00:39:50.280 I think that's the gravest threat to his reelection. There's one more.
00:39:53.280 The president's ability to mobilize public opinion, any president, if he knows what he's
00:39:57.140 doing, is very great.
00:39:58.280 Yeah. I have one last question because I know our time is up.
00:40:00.940 I've said before, and I'd like your reaction to this. I've said, if Donald Trump builds
00:40:04.760 the wall, no matter what, he'll be reelected. If he does not build the wall, no matter what,
00:40:10.820 he will not be reelected. What do you think of that? I think the wall is essential to his
00:40:14.800 credibility, to his base, to the economic part of his platform, the security part of his
00:40:19.720 platform, and his war against the fancy opinion set. What do you think?

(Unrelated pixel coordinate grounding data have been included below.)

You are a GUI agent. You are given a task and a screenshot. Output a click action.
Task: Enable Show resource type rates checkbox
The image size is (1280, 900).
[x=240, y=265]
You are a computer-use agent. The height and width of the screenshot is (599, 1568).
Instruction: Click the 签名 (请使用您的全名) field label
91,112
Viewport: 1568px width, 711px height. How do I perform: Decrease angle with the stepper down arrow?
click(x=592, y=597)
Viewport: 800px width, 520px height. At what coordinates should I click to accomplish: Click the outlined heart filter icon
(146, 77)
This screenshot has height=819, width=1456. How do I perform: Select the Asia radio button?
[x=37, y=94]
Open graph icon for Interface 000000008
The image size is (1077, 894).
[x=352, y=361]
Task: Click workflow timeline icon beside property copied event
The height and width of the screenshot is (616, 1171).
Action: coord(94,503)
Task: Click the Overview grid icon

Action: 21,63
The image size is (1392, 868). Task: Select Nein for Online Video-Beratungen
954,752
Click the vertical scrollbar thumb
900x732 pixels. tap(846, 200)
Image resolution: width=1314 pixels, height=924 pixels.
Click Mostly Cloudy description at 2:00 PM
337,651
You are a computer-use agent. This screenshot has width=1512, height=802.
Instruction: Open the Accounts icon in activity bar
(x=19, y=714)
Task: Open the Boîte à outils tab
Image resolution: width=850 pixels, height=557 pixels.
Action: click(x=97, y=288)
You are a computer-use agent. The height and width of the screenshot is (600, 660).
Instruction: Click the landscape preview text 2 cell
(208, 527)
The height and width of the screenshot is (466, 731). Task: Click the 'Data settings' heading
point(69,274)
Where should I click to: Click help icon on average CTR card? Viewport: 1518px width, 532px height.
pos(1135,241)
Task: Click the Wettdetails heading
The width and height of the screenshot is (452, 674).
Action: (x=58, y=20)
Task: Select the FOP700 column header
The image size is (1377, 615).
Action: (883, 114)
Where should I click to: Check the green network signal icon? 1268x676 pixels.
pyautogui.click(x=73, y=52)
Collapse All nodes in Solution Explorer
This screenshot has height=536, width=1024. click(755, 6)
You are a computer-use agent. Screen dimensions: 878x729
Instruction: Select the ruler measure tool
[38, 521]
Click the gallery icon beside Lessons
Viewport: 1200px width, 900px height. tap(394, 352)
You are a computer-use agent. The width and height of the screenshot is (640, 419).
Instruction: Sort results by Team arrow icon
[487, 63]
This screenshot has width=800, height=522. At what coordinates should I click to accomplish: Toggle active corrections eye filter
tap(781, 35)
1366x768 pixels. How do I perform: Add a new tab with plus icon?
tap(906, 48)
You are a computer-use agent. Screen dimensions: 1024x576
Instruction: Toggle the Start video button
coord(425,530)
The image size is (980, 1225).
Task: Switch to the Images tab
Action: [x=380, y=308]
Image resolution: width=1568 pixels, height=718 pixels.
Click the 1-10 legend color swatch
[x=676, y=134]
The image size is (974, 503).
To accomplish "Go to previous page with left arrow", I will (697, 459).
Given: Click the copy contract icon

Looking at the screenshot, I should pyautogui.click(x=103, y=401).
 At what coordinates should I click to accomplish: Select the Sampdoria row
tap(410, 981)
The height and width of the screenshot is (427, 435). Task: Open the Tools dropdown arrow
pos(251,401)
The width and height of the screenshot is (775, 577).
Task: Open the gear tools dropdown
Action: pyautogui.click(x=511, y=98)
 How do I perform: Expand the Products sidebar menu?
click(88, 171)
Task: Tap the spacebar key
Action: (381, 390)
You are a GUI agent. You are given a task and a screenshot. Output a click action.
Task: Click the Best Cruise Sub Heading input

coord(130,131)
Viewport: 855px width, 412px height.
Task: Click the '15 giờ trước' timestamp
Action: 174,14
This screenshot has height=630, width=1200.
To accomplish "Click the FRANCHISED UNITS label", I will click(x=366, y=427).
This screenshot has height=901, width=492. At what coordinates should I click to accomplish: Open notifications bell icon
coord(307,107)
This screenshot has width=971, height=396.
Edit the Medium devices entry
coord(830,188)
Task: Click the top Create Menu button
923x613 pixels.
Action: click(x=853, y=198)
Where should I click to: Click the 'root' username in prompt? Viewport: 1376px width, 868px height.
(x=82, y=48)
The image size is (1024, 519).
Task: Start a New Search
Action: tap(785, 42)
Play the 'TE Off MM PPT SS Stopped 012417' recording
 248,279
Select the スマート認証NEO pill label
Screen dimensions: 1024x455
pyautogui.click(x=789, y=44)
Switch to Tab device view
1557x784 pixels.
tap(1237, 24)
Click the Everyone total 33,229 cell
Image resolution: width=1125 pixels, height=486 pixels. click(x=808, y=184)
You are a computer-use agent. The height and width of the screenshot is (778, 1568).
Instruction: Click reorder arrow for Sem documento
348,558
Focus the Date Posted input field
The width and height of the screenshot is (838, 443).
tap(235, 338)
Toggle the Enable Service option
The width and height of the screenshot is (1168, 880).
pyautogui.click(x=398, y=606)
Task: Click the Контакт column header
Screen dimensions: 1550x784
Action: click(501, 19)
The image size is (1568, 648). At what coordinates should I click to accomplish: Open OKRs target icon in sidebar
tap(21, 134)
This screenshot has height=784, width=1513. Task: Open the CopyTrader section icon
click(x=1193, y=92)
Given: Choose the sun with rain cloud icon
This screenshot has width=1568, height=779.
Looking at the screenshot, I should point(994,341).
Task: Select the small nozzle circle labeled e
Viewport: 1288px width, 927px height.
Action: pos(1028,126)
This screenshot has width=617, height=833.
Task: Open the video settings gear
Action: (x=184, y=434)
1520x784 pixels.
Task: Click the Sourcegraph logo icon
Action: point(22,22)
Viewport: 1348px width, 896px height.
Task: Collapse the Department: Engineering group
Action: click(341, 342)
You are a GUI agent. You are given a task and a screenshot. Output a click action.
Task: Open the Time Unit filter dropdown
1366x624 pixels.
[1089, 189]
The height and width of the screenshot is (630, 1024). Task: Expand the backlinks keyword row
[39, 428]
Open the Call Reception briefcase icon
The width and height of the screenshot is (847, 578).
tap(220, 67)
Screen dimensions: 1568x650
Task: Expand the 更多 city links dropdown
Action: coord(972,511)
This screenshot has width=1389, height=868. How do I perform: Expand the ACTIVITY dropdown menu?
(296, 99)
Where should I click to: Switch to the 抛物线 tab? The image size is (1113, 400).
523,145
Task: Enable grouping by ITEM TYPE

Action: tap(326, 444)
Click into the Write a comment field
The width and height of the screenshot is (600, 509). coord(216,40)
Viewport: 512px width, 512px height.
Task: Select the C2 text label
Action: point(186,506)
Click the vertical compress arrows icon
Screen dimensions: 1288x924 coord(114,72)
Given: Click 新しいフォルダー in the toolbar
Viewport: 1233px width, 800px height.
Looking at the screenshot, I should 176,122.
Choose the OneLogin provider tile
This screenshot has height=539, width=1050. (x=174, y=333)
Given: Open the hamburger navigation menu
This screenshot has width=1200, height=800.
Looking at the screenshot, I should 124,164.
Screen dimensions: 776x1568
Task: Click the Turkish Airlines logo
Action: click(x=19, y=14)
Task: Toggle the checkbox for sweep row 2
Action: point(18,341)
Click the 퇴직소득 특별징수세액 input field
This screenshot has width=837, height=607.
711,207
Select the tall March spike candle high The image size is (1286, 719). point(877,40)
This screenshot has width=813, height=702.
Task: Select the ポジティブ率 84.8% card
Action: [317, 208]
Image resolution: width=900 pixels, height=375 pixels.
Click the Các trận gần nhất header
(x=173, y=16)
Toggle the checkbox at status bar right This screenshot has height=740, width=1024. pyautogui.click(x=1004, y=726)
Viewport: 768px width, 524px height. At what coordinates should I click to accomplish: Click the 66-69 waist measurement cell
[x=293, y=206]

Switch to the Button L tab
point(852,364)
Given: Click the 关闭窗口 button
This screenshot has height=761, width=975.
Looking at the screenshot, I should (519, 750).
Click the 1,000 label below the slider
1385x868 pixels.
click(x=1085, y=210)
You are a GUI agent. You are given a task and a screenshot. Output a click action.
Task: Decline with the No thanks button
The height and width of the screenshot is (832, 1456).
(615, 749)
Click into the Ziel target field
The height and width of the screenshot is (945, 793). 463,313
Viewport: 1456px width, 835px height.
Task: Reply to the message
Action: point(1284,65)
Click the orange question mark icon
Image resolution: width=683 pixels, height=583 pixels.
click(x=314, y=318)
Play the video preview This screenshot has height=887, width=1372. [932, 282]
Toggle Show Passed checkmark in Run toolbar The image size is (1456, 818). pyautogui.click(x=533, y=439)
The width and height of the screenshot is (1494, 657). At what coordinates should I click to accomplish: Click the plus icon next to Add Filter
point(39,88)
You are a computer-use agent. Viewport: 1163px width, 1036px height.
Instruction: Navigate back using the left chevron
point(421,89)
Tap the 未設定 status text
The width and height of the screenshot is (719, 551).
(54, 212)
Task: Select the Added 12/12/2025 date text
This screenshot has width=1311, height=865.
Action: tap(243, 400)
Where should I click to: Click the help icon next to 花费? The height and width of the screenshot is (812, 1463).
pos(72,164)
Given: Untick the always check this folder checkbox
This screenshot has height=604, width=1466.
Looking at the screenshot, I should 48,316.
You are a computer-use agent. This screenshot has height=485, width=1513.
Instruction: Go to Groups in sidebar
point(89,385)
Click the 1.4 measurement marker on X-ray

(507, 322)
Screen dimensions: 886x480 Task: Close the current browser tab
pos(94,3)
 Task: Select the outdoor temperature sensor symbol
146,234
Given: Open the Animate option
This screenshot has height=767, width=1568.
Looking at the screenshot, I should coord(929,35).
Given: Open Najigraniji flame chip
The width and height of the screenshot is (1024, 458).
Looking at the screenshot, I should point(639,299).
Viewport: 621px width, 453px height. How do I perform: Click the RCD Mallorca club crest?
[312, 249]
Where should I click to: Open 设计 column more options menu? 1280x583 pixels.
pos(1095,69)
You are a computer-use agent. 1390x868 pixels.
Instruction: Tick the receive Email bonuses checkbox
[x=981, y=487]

00:40:23.820 I agree with one slight modification. It doesn't actually have to be physically a wall. He has
00:40:30.000 to create the border. And if, because of the chicanery in the Congress, he can't get the wall
00:40:37.220 done, if he deploys military and paramilitary units to make sure that the illegal entries are
00:40:46.380 reduced to practically none. He'll fulfill his promise, saying he's doing that as he continues
00:40:52.360 to work to build the wall. But I think I'd flip the coin also in this way. He is going to go after
00:41:01.680 the Democrats as the party of open borders. Let anyone come in. Let them vote, even if they're
00:41:07.120 not citizens. And it is, as they claim, improper to allow census takers to ask people if they are,
00:41:12.480 in fact, citizens, which is just incomprehensible to me. He's going to hang that around their neck
00:41:16.840 like a toilet seat, and he's going to kill them. But if he abandoned the immigration issue, I agree,
00:41:21.000 he would go down. But he's not going to do that.
00:41:22.860 I hope you're right. Well, listen, I've enjoyed this. Time has flown. I've got about 300 more
00:41:26.800 questions we're going to have to save for another day. I love the book. I wouldn't say that if I
00:41:30.840 didn't love it. I would have said I liked it. But I love it. It's, I think it's the, every Trump
00:41:37.740 supporter needs to read it because it's an antidote to so much of the poison out there. And it's
00:41:42.400 not, it's not a love letter. No, it's not a whitewash at all. It's fair. Yeah. It's a good,
00:41:46.020 and you're a good faith critic. Yeah. I mean, look, Donald can get on anyone's nerves,
00:41:49.900 including mine. But, you know, there he is. Well, I really enjoyed the book, folks. It's called
00:41:54.260 A President Like No Other. Donald Trump. The author is Conrad Black, who spent the last
00:41:57.880 nearly an hour with me. I've enjoyed it. You can get it on amazon.ca or .com. We'll have the links
00:42:03.600 below. And we'll be back with our regular format tomorrow. Thank you so much.
00:42:08.900 Good to see you. Thank you, Ezra. Congratulations. Thank you so much. All right. That's our show
00:42:12.620 for today. Until tomorrow, on behalf of all of us here at the Rebel World Headquarters, good night
00:42:17.060 and keep fighting for freedom.